Abe's widow, Akie, brought her late husband's ashes into the hall, where they were placed on an altar, and politicians spoke Abe's praises. Prime Minister Fumio Kishida applauded Abe's vision of a "free and open Indo-Pacific" and a strengthened alliance with the U.S.
As Japan's prime minister from 2006-2007 and 2012-2020, Abe's signature policies included reviving Japan's economy and loosening constitutional restrictions on its military. After stepping down, he continued to wield influence as the head of the ruling party's largest faction.
Abe's suspected assassin, Tetsuya Yamagami, says he targeted Abe because of Abe's ties to the Unification Church. His mother was a church member, and he claimes her donations to the group led to his family's bankruptcy.
Veteran journalist Hiroshi Izumi says that Abe and the ruling party's ties to the Unification Church go back decades and were no secret, and Izumi did not think it would sink Abe or his party.
"His death is a huge loss and a very sad thing. But it has opened a Pandora's box," Izumi says.
Japanese media have reported that nearly half of ruling party lawmakers had ties to the church. The church supplied votes and campaign volunteers, and the politicians gave the church messages of support. Abe himself reportedly decided which party candidates would receive the support.
Rev. Sun Myung Moon, a self-proclaimed messiah, founded the Unification Church in South Korea in 1954. It is viewed by some in Japan as a cult and it has faced numerous lawsuits from former adherents, who claimed it defrauded and tried to control them.
One poll shows Japanese who oppose the state funeral outnumber those who support it by a 60% to 30% margin. About a dozen city or town assemblies have passed resolutions calling on the government to call it off. Last week, a man in Tokyo set himself on fire in protest against the state funeral.
Critics argue that there is no legal basis for holding a state funeral for Abe, who was not head of state. Japan's emperor is the head of state, while the prime minister is head of the government.
Kishida argued that the funeral was an appropriate tribute to the nation's longest-serving prime minister and a way to stand firm against the attack on democracy that his killing represented. It was also a way, he argued, to receive the foreign dignitaries who wished to express their condolences.

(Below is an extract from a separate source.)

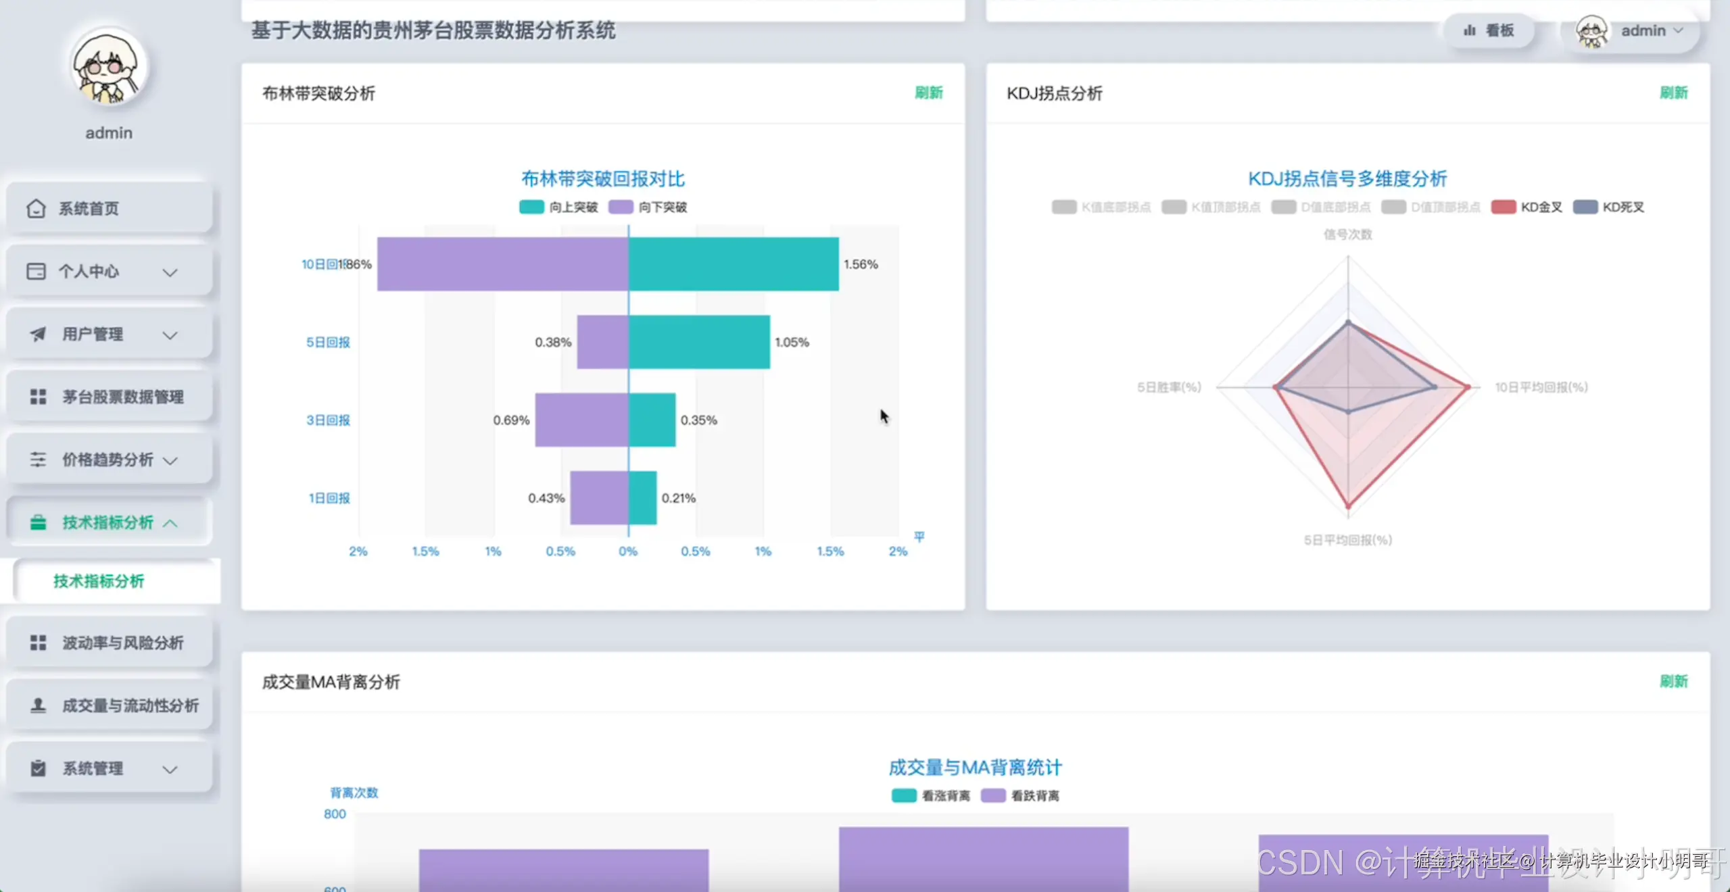Image resolution: width=1730 pixels, height=892 pixels.
Task: Click the home icon beside 系统首页
Action: click(36, 208)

But critics have not been convinced, and Kishida's approval ratings have plummeted to below 30%, according to one survey.
A further slump in support "could seriously jeopardize Kishida's staying in office," says Jeffrey Hall, an expert on Japanese politics at the Kanda University of International Studies, outside Tokyo. If his ratings decline further, "conceivably there would be pressure on Kishida to resign and have somebody else take over so that they can reset or reboot" the ruling party's agenda.
Then again, the ruling Liberal Democratic Party does not face a major challenge from Japan's weak and divided opposition parties. And Kishida does not have to face voters again until the next elections, in 2025.
From the outset, Kishida's administration has been dominated by what journalist Izumi calls a "monkey dance," in which Abe and Kishida pretended to be political allies, while maneuvering behind the scenes for political advantage over one another.
Izumi argues that Abe's death my finally allow Kishida to emerge from Abe's long shadow, and pursue his own policy goals. "The Abe faction will be dispersed the moment state funeral is over," he predicts.
That could give Kishida a freer hand to tackle Japan's many daunting political and economic challenges, including its stagnant economy, aging population and mounting regional tensions with China, Russia and North Korea.
"Japan is in the most difficult period of the post-war era," Izumi argues. "How he deals with it could decide whether he can survive or not."
Chie Kobayashi contributed to this report from Tokyo.